An Empirical Bayes Mixture Model for Effect Size Distributions in Genome-Wide Association Studies

W. K. Thompson
Y. Wang
A. J. Schork
A. Witoelar
V. Zuber
S. Xu
T. Werge
D. Holland
O. A. Andreassen
A. M. Dale

Abstract

Characterizing the distribution of effects from genome-wide genotyping data is crucial for understanding important aspects of the genetic architecture of complex traits, such as number or proportion of non-null loci, average proportion of phenotypic variance explained per non-null effect, power for discovery, and polygenic risk prediction. To this end, previous work has used effect-size models based on various distributions, including the normal and normal mixture distributions, among others. In this paper we propose a scale mixture of two normals model for effect size distributions of genome-wide association study (GWAS) test statistics. Test statistics corresponding to null associations are modeled as random draws from a normal distribution with zero mean; test statistics corresponding to non-null associations are also modeled as normal with zero mean, but with larger variance. The model is fit via minimizing discrepancies between the parametric mixture model and resampling-based nonparametric estimates of replication effect sizes and variances. We describe in detail the implications of this model for estimation of the non-null proportion, the probability of replication in de novo samples, the local false discovery rate, and power for discovery of a specified proportion of phenotypic variance explained from additive effects of loci surpassing a given significance threshold. We also examine the crucial issue of the impact of linkage disequilibrium (LD) on effect sizes and parameter estimates, both analytically and in simulations.
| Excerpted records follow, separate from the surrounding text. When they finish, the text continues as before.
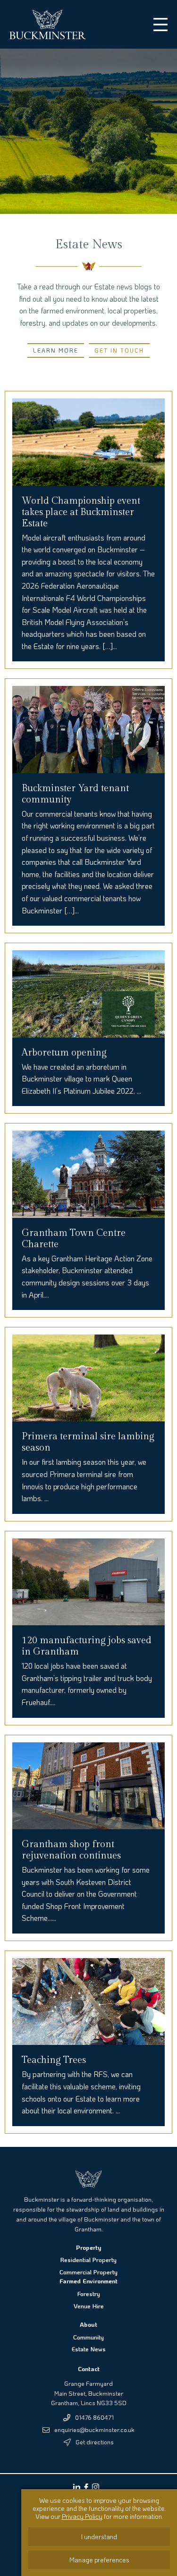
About (88, 2324)
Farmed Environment (88, 2281)
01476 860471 (94, 2417)
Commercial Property (88, 2272)
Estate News (89, 2349)
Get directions (95, 2442)
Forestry (88, 2293)
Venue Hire (89, 2306)
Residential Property (88, 2259)
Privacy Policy (82, 2516)
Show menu (160, 24)
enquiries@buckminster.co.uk (94, 2429)
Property (88, 2247)
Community (88, 2337)
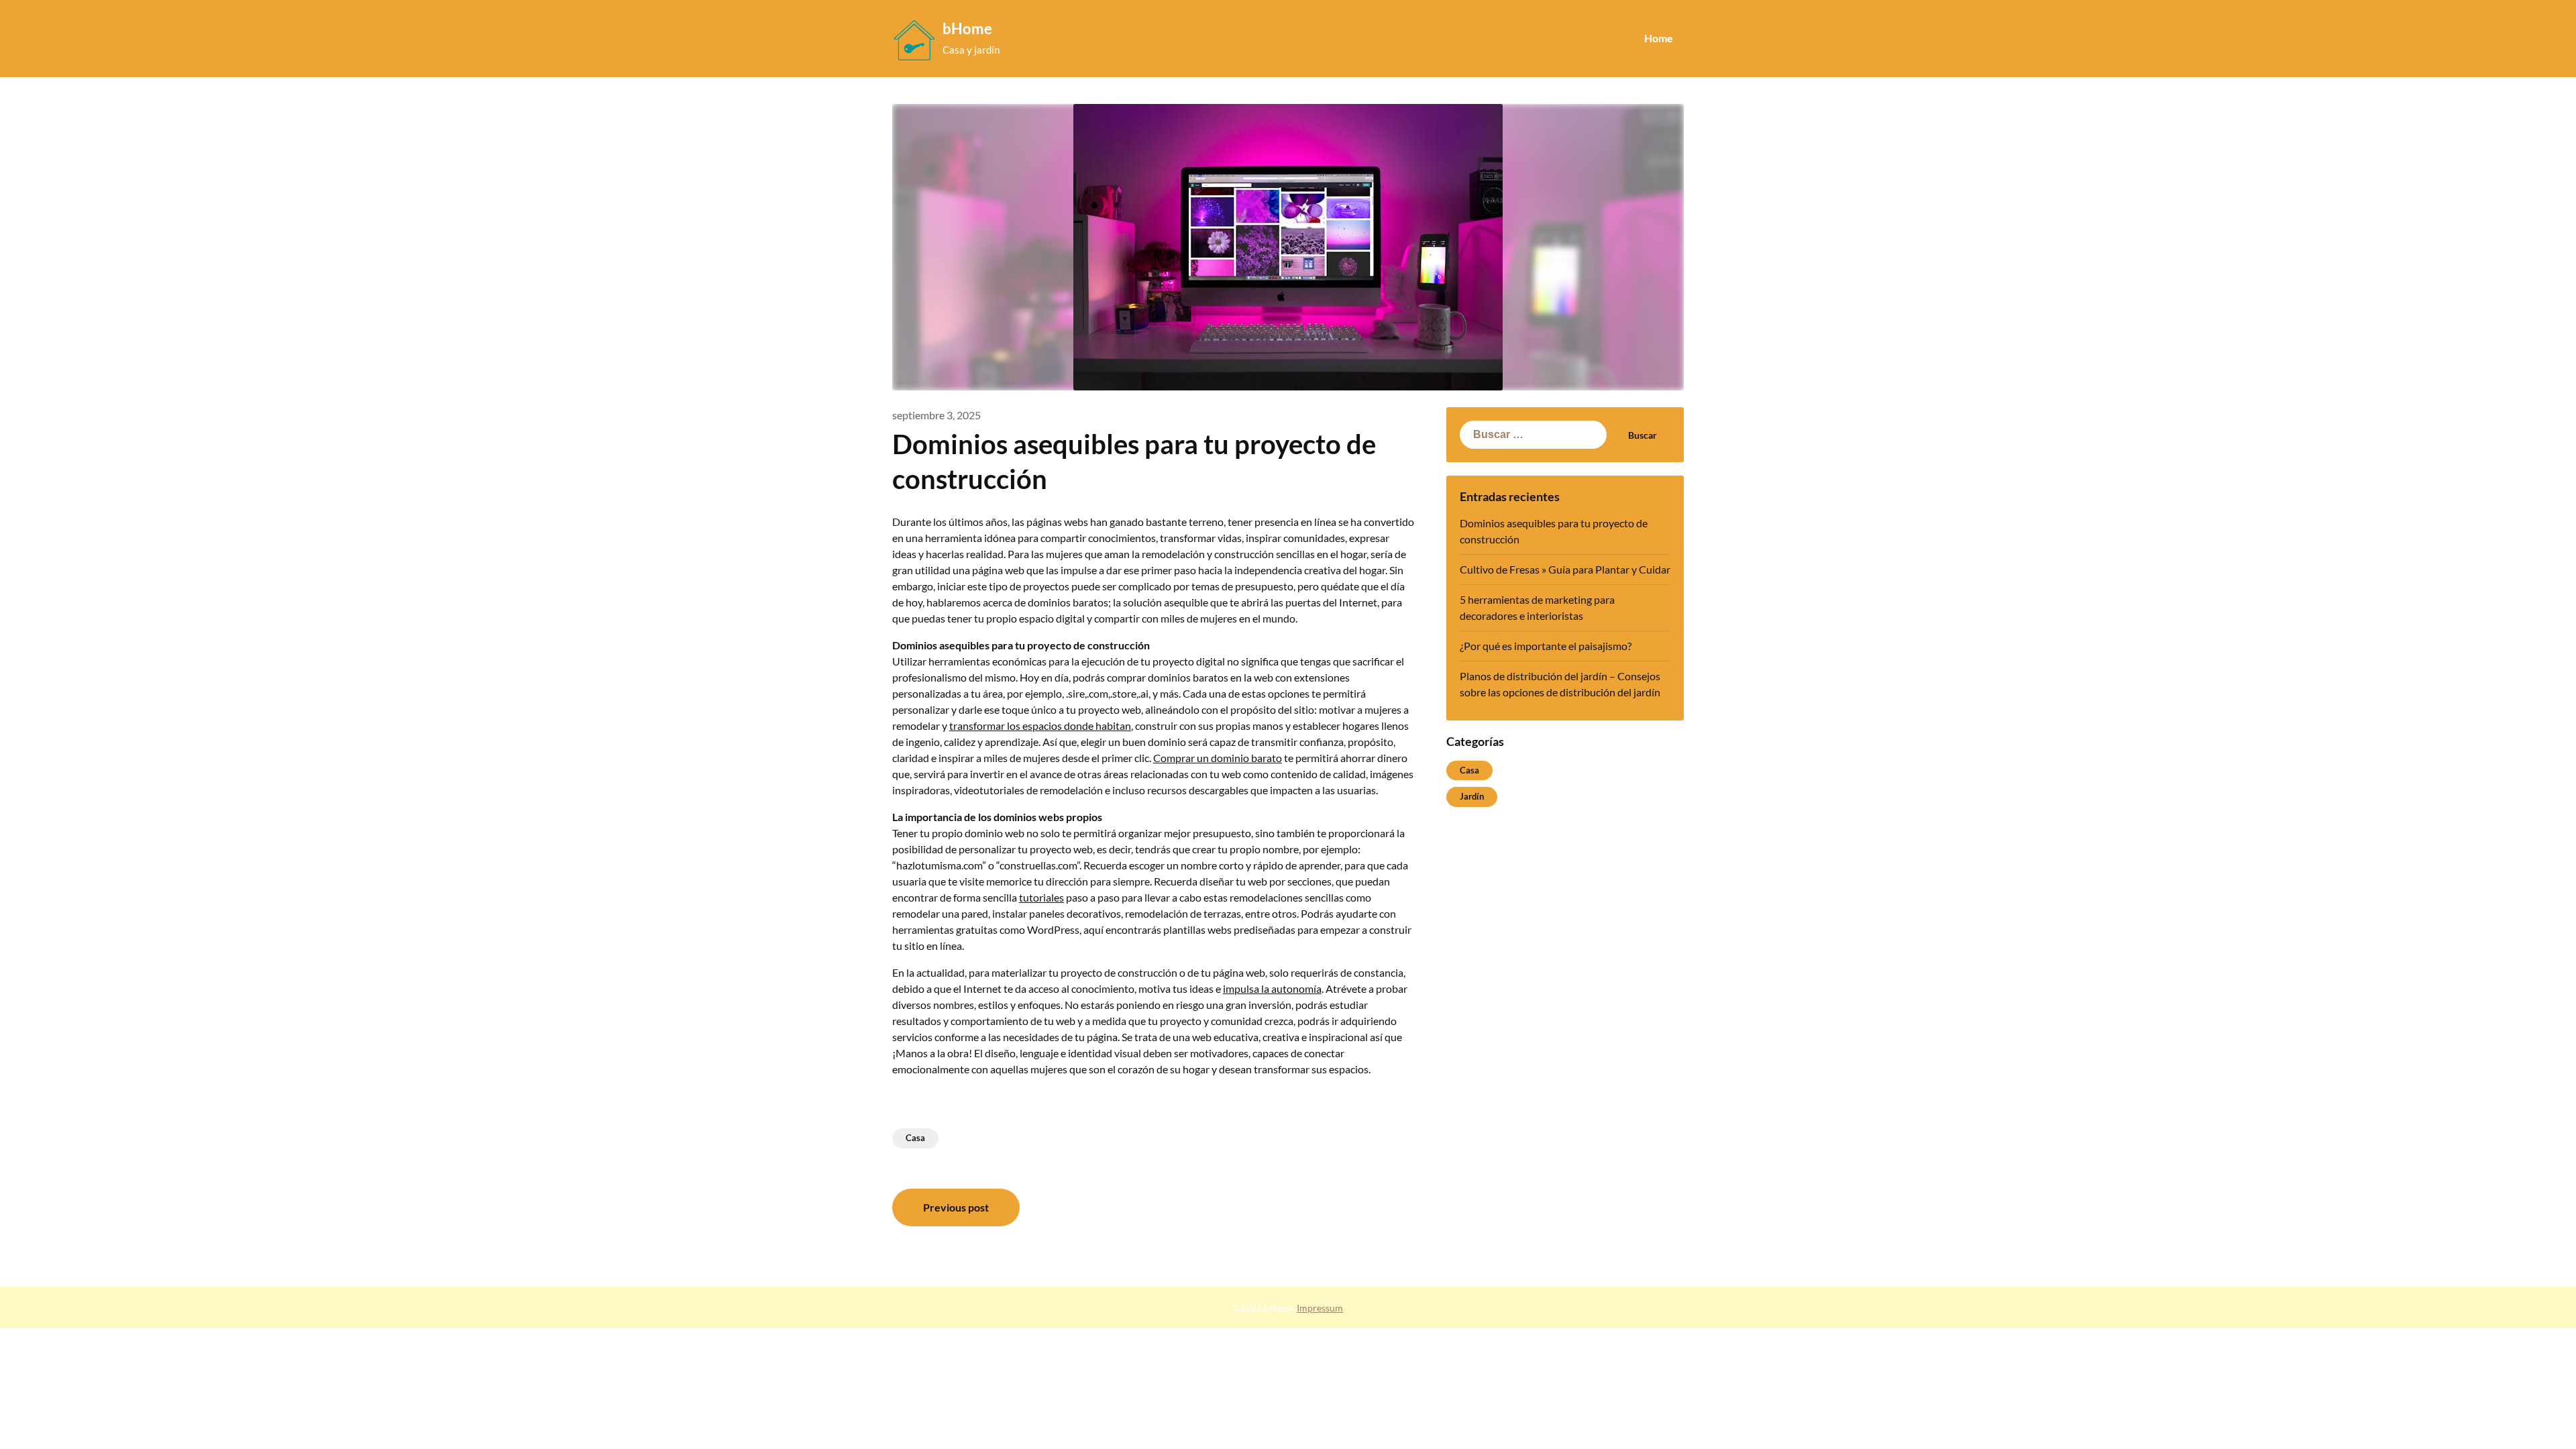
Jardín (1472, 796)
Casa (915, 1137)
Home (1658, 38)
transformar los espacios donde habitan (1040, 725)
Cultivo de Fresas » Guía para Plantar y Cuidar (1565, 569)
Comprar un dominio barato (1217, 757)
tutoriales (1041, 897)
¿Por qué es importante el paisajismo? (1545, 645)
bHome (967, 28)
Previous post (956, 1207)
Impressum (1320, 1307)
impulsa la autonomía (1272, 988)
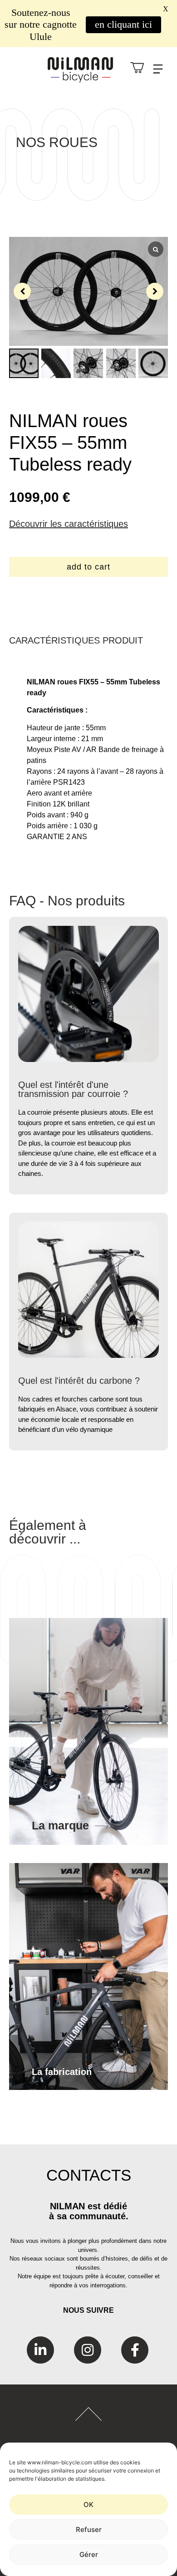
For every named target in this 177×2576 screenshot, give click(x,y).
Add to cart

We apply this approach to meta-analysis test statistics from two large GWAS, one for Crohn's disease (CD) and the other for schizophrenia (SZ). A scale mixture of two normals distribution provides an excellent fit to the SZ nonparametric replication effect size estimates. While capturing the general behavior of the data, this mixture model underestimates the tails of the CD effect size distribution. We discuss the implications of pervasive small but replicating effects in CD and SZ on genomic control and power. Finally, we conclude that, despite having very similar estimates of variance explained by genotyped SNPs, CD and SZ have a broadly dissimilar genetic architecture, due to differing mean effect size and proportion of non-null loci.